[Collected data]
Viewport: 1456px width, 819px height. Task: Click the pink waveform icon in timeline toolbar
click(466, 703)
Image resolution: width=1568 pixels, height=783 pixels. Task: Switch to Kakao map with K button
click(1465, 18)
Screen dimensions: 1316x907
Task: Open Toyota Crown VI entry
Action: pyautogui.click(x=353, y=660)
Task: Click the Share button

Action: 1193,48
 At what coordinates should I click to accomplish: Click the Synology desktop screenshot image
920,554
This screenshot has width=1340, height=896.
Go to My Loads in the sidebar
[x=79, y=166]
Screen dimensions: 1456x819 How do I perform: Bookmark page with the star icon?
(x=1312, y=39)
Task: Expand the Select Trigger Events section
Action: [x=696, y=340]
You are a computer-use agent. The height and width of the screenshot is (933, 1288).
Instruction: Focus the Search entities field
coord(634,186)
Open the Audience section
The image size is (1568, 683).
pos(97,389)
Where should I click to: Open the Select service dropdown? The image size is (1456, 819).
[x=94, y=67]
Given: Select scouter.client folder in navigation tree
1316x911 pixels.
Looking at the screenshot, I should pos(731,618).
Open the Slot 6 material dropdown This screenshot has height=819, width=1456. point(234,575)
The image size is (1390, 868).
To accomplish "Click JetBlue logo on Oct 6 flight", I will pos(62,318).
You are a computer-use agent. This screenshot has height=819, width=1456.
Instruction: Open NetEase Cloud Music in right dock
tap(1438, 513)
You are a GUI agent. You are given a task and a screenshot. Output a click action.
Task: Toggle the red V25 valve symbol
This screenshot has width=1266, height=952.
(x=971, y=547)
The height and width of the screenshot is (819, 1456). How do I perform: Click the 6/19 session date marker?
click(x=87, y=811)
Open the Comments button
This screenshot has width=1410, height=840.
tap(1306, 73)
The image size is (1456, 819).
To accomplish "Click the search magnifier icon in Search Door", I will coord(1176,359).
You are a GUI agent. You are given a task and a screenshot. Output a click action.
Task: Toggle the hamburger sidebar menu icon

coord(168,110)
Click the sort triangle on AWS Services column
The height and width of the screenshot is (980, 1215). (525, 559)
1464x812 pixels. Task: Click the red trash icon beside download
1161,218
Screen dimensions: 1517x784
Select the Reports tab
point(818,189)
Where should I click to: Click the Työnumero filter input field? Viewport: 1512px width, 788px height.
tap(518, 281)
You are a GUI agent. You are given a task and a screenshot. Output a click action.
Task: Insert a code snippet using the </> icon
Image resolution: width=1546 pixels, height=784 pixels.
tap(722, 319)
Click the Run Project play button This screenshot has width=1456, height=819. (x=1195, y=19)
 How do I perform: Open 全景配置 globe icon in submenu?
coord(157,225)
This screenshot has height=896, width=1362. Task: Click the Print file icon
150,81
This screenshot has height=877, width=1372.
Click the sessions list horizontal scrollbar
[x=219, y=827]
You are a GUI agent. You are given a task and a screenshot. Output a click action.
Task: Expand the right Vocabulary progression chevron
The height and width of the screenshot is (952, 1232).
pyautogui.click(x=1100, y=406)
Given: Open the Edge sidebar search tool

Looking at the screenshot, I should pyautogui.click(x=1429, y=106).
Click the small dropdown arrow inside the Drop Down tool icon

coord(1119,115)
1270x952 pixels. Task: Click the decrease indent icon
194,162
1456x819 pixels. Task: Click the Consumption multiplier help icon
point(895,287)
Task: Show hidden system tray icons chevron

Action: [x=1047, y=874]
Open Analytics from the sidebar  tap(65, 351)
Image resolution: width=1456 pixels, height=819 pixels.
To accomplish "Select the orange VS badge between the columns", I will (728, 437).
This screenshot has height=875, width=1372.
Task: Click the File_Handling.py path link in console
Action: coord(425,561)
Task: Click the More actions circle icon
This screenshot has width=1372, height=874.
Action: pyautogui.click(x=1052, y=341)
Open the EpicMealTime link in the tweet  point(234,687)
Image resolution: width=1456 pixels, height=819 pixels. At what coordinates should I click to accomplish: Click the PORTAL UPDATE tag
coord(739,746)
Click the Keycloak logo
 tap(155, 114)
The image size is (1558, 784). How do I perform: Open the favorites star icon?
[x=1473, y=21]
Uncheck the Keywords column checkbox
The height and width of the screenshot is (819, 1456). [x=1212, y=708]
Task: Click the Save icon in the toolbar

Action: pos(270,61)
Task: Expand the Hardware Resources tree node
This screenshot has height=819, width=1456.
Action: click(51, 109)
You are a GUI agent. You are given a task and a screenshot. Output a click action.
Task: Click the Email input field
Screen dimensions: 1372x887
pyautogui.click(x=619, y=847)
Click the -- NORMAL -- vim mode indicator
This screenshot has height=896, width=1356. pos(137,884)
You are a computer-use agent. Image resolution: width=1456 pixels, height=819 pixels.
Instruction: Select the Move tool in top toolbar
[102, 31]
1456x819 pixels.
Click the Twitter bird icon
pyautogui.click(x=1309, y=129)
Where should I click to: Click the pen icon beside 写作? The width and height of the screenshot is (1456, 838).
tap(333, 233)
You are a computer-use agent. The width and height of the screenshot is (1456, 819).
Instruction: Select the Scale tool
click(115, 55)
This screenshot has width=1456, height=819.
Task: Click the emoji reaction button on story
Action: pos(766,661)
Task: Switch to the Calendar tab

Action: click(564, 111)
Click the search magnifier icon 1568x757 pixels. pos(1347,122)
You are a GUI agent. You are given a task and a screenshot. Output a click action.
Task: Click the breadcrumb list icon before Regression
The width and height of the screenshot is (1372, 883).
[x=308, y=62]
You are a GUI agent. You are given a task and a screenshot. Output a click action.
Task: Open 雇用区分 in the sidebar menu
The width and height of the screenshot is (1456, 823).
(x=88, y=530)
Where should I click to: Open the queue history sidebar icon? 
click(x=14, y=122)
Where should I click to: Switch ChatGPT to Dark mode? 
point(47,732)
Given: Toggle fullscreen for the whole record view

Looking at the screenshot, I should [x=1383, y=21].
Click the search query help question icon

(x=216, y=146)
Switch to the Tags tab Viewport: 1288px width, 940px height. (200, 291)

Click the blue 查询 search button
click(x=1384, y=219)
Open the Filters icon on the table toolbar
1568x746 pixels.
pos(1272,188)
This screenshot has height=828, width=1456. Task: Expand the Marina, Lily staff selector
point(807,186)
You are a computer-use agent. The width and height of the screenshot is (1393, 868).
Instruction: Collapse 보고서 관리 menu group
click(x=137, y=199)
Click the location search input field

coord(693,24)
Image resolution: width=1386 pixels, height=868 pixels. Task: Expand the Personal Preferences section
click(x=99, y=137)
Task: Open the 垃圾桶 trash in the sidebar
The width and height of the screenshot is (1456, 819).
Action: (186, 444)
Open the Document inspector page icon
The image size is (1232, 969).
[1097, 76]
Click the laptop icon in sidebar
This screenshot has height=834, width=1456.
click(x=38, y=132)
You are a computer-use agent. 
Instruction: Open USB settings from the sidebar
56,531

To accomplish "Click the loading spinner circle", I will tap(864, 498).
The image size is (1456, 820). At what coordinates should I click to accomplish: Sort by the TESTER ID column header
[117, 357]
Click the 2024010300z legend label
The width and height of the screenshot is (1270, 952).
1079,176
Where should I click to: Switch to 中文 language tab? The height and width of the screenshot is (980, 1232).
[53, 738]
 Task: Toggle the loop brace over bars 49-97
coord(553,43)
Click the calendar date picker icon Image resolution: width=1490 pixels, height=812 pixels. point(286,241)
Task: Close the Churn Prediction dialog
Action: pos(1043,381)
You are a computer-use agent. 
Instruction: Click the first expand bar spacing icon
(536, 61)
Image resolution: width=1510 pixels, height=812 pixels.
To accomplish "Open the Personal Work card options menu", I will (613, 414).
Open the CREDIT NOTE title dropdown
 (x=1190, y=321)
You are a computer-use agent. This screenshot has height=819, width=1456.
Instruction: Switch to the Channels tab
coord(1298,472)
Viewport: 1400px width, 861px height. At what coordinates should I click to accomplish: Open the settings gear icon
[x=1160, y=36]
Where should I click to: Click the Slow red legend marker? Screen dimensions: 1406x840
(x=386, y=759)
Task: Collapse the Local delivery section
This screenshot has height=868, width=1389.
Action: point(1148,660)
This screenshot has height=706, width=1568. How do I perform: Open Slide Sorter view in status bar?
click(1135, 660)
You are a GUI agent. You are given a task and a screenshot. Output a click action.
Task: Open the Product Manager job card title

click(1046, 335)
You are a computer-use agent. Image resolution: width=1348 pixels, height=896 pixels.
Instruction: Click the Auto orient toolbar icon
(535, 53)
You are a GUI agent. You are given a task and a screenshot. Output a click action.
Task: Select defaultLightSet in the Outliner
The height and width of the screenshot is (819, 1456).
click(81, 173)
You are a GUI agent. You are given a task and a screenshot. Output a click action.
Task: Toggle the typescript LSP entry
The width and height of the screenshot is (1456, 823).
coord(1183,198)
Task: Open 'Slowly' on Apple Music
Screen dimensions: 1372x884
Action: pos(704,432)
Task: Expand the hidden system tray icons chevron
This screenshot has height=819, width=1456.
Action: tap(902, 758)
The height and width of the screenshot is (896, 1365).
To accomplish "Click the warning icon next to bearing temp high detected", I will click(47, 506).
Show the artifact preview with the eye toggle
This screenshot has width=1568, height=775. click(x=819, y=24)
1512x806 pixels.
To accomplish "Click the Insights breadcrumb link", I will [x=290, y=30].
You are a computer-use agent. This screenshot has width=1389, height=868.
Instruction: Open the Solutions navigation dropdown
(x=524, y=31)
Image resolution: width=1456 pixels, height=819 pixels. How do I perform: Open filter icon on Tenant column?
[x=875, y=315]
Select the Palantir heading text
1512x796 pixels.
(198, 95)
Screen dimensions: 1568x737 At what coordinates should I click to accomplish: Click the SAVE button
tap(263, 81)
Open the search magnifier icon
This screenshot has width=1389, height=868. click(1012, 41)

■ **Problem**
Only lines with the word "tree" count here; copy every one from the records.

■ **Exercise answer**
Given: Select scouter.client folder in navigation tree
Task: Expand the Hardware Resources tree node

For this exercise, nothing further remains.